Available data section start

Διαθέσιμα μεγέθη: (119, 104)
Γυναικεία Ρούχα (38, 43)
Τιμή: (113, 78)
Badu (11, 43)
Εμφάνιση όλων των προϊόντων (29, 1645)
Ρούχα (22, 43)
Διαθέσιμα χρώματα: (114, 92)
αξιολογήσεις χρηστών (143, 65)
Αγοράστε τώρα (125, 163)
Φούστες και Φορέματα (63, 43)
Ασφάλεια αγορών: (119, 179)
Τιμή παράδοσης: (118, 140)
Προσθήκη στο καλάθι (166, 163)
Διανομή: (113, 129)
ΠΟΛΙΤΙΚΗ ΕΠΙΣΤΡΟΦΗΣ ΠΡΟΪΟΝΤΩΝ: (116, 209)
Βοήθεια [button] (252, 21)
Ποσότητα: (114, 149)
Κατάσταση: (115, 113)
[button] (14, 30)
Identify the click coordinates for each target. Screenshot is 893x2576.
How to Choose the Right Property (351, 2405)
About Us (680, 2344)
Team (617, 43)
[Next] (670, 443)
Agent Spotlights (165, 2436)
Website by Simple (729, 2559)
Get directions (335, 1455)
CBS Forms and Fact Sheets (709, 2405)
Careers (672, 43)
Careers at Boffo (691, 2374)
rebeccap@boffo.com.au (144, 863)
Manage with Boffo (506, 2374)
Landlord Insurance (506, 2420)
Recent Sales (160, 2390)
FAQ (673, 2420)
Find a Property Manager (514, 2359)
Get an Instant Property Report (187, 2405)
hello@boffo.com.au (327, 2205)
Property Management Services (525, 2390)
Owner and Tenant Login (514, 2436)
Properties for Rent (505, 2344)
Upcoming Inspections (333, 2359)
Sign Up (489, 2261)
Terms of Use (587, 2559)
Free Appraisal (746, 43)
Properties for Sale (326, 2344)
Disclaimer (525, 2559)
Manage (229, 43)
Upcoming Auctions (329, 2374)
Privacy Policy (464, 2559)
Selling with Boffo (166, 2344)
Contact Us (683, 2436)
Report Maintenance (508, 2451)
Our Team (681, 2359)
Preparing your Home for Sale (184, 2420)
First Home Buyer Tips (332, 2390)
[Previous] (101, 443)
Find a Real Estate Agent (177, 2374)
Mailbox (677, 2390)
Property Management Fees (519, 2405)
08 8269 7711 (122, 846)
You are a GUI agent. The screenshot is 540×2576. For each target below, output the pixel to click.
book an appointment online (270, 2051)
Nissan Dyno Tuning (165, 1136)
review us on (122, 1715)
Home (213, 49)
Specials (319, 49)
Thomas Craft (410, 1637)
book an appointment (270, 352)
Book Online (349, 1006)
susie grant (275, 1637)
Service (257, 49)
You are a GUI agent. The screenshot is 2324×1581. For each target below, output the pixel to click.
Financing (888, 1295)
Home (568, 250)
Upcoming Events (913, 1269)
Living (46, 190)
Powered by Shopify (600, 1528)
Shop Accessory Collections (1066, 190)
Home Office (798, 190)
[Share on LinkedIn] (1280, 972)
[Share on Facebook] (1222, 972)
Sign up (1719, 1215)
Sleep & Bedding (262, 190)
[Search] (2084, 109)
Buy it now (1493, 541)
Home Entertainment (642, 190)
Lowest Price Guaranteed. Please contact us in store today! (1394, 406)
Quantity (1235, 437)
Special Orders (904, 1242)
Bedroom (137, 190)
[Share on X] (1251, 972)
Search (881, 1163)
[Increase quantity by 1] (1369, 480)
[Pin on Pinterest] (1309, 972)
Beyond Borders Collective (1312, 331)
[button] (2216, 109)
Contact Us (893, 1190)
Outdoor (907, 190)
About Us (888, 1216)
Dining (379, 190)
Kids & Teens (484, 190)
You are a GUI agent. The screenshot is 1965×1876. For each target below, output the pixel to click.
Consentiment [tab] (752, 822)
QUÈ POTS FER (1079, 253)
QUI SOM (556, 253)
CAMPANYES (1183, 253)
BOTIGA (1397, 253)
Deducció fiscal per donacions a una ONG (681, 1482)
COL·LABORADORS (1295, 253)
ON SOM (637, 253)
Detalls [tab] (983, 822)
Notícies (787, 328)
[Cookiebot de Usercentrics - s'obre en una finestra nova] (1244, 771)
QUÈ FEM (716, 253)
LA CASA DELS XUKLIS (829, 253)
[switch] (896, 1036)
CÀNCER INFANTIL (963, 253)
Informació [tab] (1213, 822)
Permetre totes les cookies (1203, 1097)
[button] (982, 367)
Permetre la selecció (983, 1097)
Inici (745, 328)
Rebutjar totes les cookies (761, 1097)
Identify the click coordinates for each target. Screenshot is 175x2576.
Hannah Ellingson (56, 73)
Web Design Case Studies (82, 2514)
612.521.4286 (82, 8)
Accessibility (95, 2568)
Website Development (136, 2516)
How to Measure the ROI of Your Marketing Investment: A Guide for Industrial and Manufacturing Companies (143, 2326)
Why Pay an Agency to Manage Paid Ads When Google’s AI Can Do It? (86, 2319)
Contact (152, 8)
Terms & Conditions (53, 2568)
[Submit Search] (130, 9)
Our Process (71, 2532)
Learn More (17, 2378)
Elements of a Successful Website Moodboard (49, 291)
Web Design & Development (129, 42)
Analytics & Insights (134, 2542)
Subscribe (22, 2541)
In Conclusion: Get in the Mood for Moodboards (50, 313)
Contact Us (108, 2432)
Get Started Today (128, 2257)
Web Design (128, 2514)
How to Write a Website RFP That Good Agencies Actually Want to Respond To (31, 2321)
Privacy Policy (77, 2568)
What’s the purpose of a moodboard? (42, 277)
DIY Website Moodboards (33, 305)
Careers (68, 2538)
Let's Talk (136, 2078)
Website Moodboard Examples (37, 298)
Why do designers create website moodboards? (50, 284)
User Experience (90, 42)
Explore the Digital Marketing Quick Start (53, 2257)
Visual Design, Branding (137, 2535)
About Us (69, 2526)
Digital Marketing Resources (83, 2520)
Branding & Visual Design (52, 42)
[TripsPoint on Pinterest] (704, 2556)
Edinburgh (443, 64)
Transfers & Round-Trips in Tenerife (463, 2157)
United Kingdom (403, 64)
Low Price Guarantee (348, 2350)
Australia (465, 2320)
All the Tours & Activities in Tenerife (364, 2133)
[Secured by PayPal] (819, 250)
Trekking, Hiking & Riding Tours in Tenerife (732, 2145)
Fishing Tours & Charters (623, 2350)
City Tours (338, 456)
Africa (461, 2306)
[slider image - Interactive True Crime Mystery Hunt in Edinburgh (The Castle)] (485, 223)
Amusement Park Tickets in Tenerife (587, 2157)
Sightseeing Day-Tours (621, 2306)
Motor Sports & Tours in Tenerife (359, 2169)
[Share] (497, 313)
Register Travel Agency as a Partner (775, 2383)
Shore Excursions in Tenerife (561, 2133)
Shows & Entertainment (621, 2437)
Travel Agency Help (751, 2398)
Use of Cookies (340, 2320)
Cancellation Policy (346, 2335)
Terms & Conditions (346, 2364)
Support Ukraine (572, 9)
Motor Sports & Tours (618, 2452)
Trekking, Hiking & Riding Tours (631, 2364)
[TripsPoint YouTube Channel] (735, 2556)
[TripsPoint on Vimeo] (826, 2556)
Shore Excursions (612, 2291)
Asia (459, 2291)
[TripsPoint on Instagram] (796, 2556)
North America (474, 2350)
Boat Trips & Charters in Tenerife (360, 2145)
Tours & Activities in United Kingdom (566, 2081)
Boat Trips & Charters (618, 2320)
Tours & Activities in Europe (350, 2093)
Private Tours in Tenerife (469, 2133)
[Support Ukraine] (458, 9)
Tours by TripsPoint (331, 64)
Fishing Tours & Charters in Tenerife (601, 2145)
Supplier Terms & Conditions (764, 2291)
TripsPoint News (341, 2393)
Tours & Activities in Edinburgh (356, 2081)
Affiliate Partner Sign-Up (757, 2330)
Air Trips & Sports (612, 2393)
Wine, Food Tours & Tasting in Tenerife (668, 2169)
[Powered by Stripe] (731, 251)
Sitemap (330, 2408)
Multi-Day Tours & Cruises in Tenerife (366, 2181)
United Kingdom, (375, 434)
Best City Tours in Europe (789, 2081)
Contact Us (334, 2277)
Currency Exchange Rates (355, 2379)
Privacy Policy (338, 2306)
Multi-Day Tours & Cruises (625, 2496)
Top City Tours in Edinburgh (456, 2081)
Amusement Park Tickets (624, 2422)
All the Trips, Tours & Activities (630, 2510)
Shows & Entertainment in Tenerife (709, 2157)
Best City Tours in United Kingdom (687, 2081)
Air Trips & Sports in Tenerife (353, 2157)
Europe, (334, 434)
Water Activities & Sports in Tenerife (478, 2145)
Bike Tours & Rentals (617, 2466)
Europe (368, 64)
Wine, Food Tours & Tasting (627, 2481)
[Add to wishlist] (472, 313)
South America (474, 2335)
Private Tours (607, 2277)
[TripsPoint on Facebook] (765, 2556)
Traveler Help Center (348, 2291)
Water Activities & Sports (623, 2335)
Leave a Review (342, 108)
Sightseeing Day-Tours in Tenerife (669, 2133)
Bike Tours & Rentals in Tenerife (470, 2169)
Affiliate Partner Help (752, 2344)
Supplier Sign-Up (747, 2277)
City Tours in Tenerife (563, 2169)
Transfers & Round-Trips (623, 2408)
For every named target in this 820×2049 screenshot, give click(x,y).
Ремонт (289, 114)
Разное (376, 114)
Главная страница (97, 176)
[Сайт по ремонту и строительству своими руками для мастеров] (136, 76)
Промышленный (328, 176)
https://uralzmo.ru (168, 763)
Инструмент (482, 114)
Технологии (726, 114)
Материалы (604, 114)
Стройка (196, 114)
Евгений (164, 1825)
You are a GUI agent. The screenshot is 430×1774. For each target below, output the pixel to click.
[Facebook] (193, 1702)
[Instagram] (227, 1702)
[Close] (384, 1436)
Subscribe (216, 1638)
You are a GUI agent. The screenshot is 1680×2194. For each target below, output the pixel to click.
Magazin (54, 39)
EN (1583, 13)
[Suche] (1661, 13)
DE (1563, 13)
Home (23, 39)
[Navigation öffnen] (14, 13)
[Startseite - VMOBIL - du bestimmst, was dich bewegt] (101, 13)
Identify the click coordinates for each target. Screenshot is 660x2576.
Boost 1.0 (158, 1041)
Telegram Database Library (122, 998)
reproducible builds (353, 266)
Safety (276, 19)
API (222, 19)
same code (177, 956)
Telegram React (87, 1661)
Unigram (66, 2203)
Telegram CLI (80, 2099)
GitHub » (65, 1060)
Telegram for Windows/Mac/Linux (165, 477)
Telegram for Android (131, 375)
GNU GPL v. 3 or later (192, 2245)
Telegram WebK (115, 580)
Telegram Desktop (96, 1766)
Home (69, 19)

Available data section end

Extract from the records above the lines from the one containing "Thomas Craft (410, 1637)" to the one containing "[button] (982, 367)", both lines included, exactly as they appear and with nothing else.

Thomas Craft (410, 1637)
book an appointment (270, 352)
Book Online (349, 1006)
susie grant (275, 1637)
Service (257, 49)
You are a GUI agent. The screenshot is 2324×1581. For each target below, output the pixel to click.
Financing (888, 1295)
Home (568, 250)
Upcoming Events (913, 1269)
Living (46, 190)
Powered by Shopify (600, 1528)
Shop Accessory Collections (1066, 190)
Home Office (798, 190)
[Share on LinkedIn] (1280, 972)
[Share on Facebook] (1222, 972)
Sign up (1719, 1215)
Sleep & Bedding (262, 190)
[Search] (2084, 109)
Buy it now (1493, 541)
Home Entertainment (642, 190)
Lowest Price Guaranteed. Please contact us in store today! (1394, 406)
Quantity (1235, 437)
Special Orders (904, 1242)
Bedroom (137, 190)
[Share on X] (1251, 972)
Search (881, 1163)
[Increase quantity by 1] (1369, 480)
[Pin on Pinterest] (1309, 972)
Beyond Borders Collective (1312, 331)
[button] (2216, 109)
Contact Us (893, 1190)
Outdoor (907, 190)
About Us (888, 1216)
Dining (379, 190)
Kids & Teens (484, 190)
You are a GUI agent. The screenshot is 1965×1876. For each target below, output the pixel to click.
Consentiment [tab] (752, 822)
QUÈ POTS FER (1079, 253)
QUI SOM (556, 253)
CAMPANYES (1183, 253)
BOTIGA (1397, 253)
Deducció fiscal per donacions a una ONG (681, 1482)
COL·LABORADORS (1295, 253)
ON SOM (637, 253)
Detalls [tab] (983, 822)
Notícies (787, 328)
[Cookiebot de Usercentrics - s'obre en una finestra nova] (1244, 771)
QUÈ FEM (716, 253)
LA CASA DELS XUKLIS (829, 253)
[switch] (896, 1036)
CÀNCER INFANTIL (963, 253)
Informació [tab] (1213, 822)
Permetre totes les cookies (1203, 1097)
[button] (982, 367)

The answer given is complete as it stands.